BRECKENRIDGE, Andy, Department of Natural Sciences, University of Wisconsin - Superior, Belknap and Catlin, P.O. Box 2000, Superior, WI 54880, LOWELL, Thomas V., Department of Geology, University of Cincinnati, 500 Geology/Physics Building, Cincinnati, OH 45221, WATTRUS, Nigel, Large Lakes Observatory & Department of Earth and Environmental Sciences, University of Minnesota Duluth, 1114 Kirby Drive, HH229, Duluth, MN 55812, PETEET, Dorothy M., Lamont-Doherty Earth Observatory, Columbia University, Palisades, NY 10964 and RITTENOUR, Tammy M., Department of Geosciences, Luminescence Laboratory, Utah State University, 4505 Old Main Hill, Logan, UT 84322

Pro-glacial varves from large lakes rimming the Laurentide Ice Sheet (LIS) have the ability to not only resolve LIS sensitivity to late-glacial climate fluctuations, but also reconstruct lake levels and meltwater paleohydrology. Here we provide a varve chronology from glacial lakes Norwood and Agassiz, which fronted the Rainy Lobe of the LIS. The chronology is compiled from sediment cored from 19 modern lakes, which preserve underlying glacial lake sediment, plus correlations to regional varve thickness records in Ontario by Rittenhouse (1933) and Antevs (1951).
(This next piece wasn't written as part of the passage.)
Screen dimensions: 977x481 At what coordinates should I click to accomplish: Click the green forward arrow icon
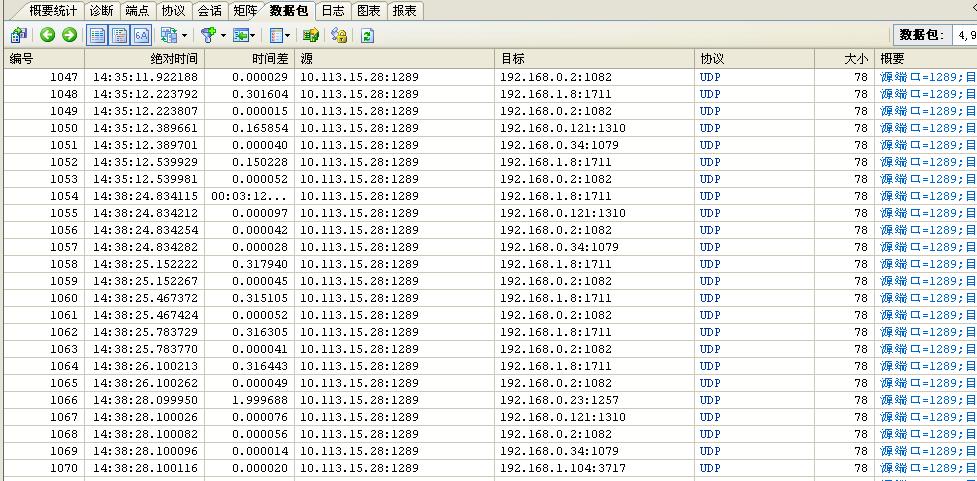coord(69,35)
Radiocarbon and optically-stimulated luminescence results provide direct dates, and an independent check on the varve counts. In total, the varve chronology spans from 14,300 to 10,850 cal. yr BP. We illustrate the utility of the record by: 1) reconstructing century-scale, ice-margin isochrons, 2) comparing ice-margin behavior to Greenland ice-core climate archives, and 3) connecting changes in varve sedimentology to a major drop in Lake Agassiz level known as the Moorhead lowstand. Results indicate that the Moorhead lowstand did not occur until long after the onset of the Younger Dryas, therefore models that link this major Lake Agassiz drawdown to meltwater drainage impacting ocean circulation and global climate should be abandoned.